- Task directions -
Please write out exactly the line containing "You are a GUI" below and every line after it, through the last one, but leave out any pictures.

::::::

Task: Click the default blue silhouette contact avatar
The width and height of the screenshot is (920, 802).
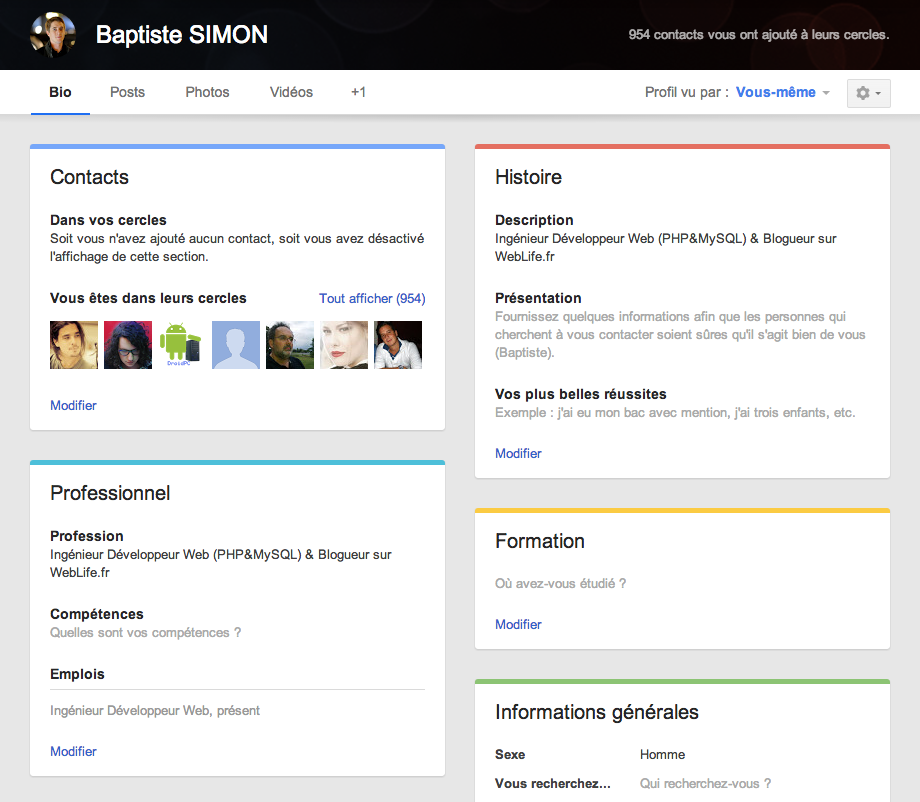Action: tap(236, 345)
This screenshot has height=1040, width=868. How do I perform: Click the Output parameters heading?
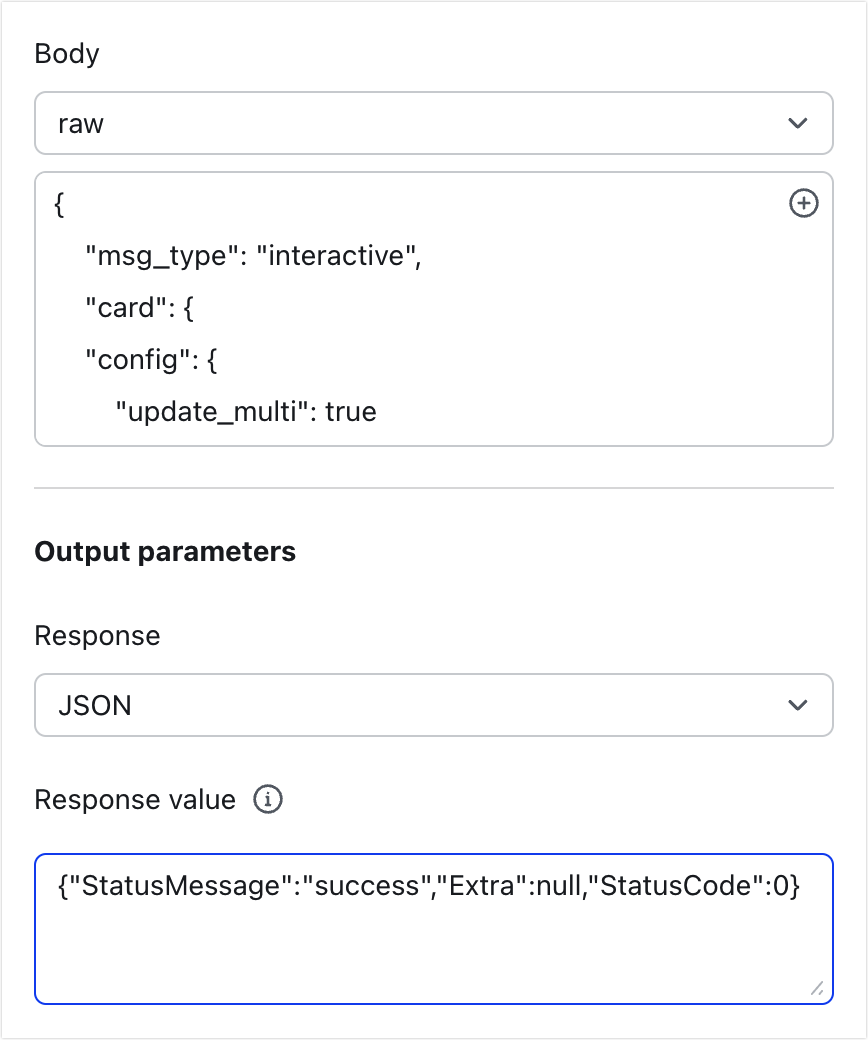point(165,551)
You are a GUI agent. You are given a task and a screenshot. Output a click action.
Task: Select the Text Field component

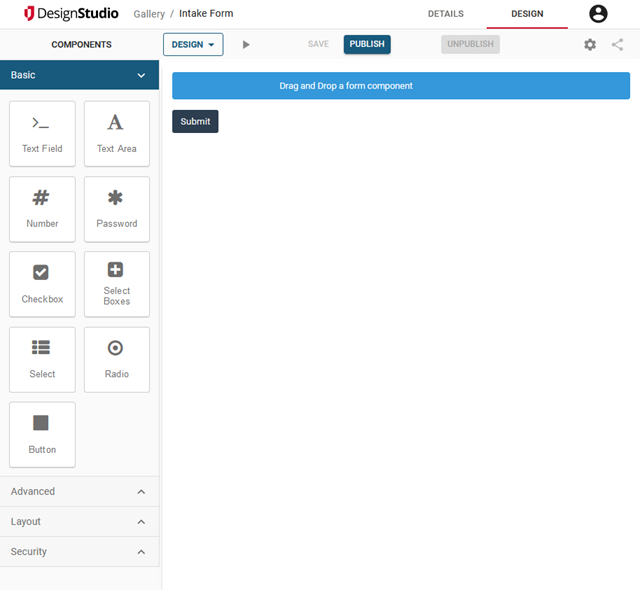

::::::

- Response area -
You are a GUI agent. You are given a task and a screenshot. Output a click action.
Task: Select the Text Field component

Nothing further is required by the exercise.